*Brief*.
Give back the full data character for character.

*Provided records*.
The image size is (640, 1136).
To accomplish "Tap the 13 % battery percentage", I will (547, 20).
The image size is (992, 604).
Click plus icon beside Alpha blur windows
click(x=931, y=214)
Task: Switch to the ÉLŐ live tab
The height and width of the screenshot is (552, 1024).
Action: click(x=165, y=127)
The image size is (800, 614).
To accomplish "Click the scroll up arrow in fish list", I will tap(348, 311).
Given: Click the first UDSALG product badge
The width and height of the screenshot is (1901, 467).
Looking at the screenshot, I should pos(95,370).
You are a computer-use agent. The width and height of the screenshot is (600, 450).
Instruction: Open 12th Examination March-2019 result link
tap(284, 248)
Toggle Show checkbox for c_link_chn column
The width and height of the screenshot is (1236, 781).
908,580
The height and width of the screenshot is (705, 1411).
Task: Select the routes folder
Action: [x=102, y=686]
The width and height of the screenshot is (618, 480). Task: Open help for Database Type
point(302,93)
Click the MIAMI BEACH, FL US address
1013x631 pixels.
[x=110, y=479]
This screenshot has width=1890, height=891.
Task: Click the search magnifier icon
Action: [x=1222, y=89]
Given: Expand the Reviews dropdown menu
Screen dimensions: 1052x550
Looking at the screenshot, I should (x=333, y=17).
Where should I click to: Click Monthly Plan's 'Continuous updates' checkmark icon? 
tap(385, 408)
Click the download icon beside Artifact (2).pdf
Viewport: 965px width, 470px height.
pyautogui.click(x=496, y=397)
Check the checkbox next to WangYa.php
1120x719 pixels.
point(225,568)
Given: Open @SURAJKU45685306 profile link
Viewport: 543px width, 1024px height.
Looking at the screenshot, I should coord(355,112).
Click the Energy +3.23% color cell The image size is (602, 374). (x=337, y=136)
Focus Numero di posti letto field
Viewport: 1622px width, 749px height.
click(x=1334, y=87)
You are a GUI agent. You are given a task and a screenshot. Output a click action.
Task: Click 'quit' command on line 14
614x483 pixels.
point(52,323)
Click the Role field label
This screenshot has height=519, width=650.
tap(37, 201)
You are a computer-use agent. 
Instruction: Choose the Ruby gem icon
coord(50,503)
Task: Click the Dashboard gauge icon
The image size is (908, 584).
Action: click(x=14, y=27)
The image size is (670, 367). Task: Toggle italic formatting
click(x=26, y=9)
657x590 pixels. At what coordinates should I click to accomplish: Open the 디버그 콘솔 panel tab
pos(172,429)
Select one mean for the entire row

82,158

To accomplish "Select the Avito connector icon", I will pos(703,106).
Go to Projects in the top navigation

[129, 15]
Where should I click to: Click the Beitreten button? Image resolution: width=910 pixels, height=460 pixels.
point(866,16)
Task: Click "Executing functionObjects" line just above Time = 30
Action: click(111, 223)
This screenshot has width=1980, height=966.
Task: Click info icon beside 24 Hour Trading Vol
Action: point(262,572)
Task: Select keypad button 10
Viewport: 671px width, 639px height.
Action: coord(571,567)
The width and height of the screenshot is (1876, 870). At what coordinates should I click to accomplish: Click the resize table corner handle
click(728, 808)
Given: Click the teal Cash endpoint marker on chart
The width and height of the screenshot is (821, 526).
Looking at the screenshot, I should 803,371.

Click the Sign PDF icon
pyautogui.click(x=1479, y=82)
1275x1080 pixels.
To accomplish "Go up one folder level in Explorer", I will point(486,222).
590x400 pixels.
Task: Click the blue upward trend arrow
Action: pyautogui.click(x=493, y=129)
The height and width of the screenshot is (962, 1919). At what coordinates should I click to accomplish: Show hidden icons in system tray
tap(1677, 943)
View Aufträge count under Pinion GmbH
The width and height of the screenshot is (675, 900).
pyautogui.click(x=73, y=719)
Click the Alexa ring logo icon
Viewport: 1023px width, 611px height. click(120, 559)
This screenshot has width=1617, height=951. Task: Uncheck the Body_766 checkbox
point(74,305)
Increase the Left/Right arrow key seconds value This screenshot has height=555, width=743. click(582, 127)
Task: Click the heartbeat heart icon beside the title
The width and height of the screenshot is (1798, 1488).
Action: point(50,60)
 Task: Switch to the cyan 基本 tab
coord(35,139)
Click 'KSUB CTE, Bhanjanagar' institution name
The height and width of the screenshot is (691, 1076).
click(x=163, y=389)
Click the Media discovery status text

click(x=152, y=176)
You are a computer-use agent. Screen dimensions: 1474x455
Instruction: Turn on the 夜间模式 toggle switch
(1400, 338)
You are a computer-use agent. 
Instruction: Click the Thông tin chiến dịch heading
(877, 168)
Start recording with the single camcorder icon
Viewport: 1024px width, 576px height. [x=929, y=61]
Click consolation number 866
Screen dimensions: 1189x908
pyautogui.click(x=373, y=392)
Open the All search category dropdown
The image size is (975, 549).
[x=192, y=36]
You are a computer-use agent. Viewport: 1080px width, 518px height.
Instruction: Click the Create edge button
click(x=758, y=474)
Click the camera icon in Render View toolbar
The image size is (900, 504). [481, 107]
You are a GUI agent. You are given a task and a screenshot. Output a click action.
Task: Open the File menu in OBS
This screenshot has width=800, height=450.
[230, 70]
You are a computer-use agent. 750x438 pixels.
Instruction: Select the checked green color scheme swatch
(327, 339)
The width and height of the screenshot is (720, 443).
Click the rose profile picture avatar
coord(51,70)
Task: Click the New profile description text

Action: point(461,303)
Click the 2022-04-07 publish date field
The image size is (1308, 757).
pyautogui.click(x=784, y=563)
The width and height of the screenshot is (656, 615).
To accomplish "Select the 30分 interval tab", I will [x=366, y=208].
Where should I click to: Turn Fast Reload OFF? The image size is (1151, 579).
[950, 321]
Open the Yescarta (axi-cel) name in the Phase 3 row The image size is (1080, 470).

*Solution for this problem*.
The image size is (640, 1136).
To accomplish "Tap the 13 % battery percentage", I will (547, 20).
The image size is (992, 604).
Click plus icon beside Alpha blur windows
click(x=931, y=214)
Task: Switch to the ÉLŐ live tab
The height and width of the screenshot is (552, 1024).
Action: click(x=165, y=127)
The image size is (800, 614).
To accomplish "Click the scroll up arrow in fish list", I will tap(348, 311).
Given: Click the first UDSALG product badge
The width and height of the screenshot is (1901, 467).
Looking at the screenshot, I should pos(95,370).
You are a computer-use agent. The width and height of the screenshot is (600, 450).
Instruction: Open 12th Examination March-2019 result link
tap(284, 248)
Toggle Show checkbox for c_link_chn column
The width and height of the screenshot is (1236, 781).
908,580
The height and width of the screenshot is (705, 1411).
Task: Select the routes folder
Action: [x=102, y=686]
The width and height of the screenshot is (618, 480). Task: Open help for Database Type
point(302,93)
Click the MIAMI BEACH, FL US address
1013x631 pixels.
[x=110, y=479]
This screenshot has width=1890, height=891.
Task: Click the search magnifier icon
Action: [x=1222, y=89]
Given: Expand the Reviews dropdown menu
Screen dimensions: 1052x550
Looking at the screenshot, I should (x=333, y=17).
Where should I click to: Click Monthly Plan's 'Continuous updates' checkmark icon? 
tap(385, 408)
Click the download icon beside Artifact (2).pdf
Viewport: 965px width, 470px height.
pyautogui.click(x=496, y=397)
Check the checkbox next to WangYa.php
1120x719 pixels.
point(225,568)
Given: Open @SURAJKU45685306 profile link
Viewport: 543px width, 1024px height.
Looking at the screenshot, I should coord(355,112).
Click the Energy +3.23% color cell The image size is (602, 374). (x=337, y=136)
Focus Numero di posti letto field
Viewport: 1622px width, 749px height.
click(x=1334, y=87)
You are a GUI agent. You are given a task and a screenshot. Output a click action.
Task: Click 'quit' command on line 14
614x483 pixels.
point(52,323)
Click the Role field label
This screenshot has height=519, width=650.
tap(37, 201)
You are a computer-use agent. 
Instruction: Choose the Ruby gem icon
coord(50,503)
Task: Click the Dashboard gauge icon
The image size is (908, 584).
Action: click(x=14, y=27)
The image size is (670, 367). Task: Toggle italic formatting
click(x=26, y=9)
657x590 pixels. At what coordinates should I click to accomplish: Open the 디버그 콘솔 panel tab
pos(172,429)
Select one mean for the entire row

82,158

To accomplish "Select the Avito connector icon", I will pos(703,106).
Go to Projects in the top navigation

[129, 15]
Where should I click to: Click the Beitreten button? Image resolution: width=910 pixels, height=460 pixels.
point(866,16)
Task: Click "Executing functionObjects" line just above Time = 30
Action: click(111, 223)
This screenshot has width=1980, height=966.
Task: Click info icon beside 24 Hour Trading Vol
Action: point(262,572)
Task: Select keypad button 10
Viewport: 671px width, 639px height.
Action: coord(571,567)
The width and height of the screenshot is (1876, 870). At what coordinates should I click to accomplish: Click the resize table corner handle
click(728, 808)
Given: Click the teal Cash endpoint marker on chart
The width and height of the screenshot is (821, 526).
Looking at the screenshot, I should 803,371.

Click the Sign PDF icon
pyautogui.click(x=1479, y=82)
1275x1080 pixels.
To accomplish "Go up one folder level in Explorer", I will point(486,222).
590x400 pixels.
Task: Click the blue upward trend arrow
Action: pyautogui.click(x=493, y=129)
The height and width of the screenshot is (962, 1919). At what coordinates should I click to accomplish: Show hidden icons in system tray
tap(1677, 943)
View Aufträge count under Pinion GmbH
The width and height of the screenshot is (675, 900).
pyautogui.click(x=73, y=719)
Click the Alexa ring logo icon
Viewport: 1023px width, 611px height. click(120, 559)
This screenshot has width=1617, height=951. Task: Uncheck the Body_766 checkbox
point(74,305)
Increase the Left/Right arrow key seconds value This screenshot has height=555, width=743. click(582, 127)
Task: Click the heartbeat heart icon beside the title
The width and height of the screenshot is (1798, 1488).
Action: point(50,60)
 Task: Switch to the cyan 基本 tab
coord(35,139)
Click 'KSUB CTE, Bhanjanagar' institution name
The height and width of the screenshot is (691, 1076).
click(x=163, y=389)
Click the Media discovery status text

click(x=152, y=176)
You are a computer-use agent. Screen dimensions: 1474x455
Instruction: Turn on the 夜间模式 toggle switch
(1400, 338)
You are a computer-use agent. 
Instruction: Click the Thông tin chiến dịch heading
(877, 168)
Start recording with the single camcorder icon
Viewport: 1024px width, 576px height. [x=929, y=61]
Click consolation number 866
Screen dimensions: 1189x908
pyautogui.click(x=373, y=392)
Open the All search category dropdown
The image size is (975, 549).
[x=192, y=36]
You are a computer-use agent. Viewport: 1080px width, 518px height.
Instruction: Click the Create edge button
click(x=758, y=474)
Click the camera icon in Render View toolbar
The image size is (900, 504). [481, 107]
You are a GUI agent. You are given a task and a screenshot. Output a click action.
Task: Open the File menu in OBS
This screenshot has width=800, height=450.
[230, 70]
You are a computer-use agent. 750x438 pixels.
Instruction: Select the checked green color scheme swatch
(327, 339)
The width and height of the screenshot is (720, 443).
Click the rose profile picture avatar
coord(51,70)
Task: Click the New profile description text

Action: point(461,303)
Click the 2022-04-07 publish date field
The image size is (1308, 757).
pyautogui.click(x=784, y=563)
The width and height of the screenshot is (656, 615).
To accomplish "Select the 30分 interval tab", I will [x=366, y=208].
Where should I click to: Turn Fast Reload OFF? The image size is (1151, 579).
[950, 321]
Open the Yescarta (axi-cel) name in the Phase 3 row The image size is (1080, 470).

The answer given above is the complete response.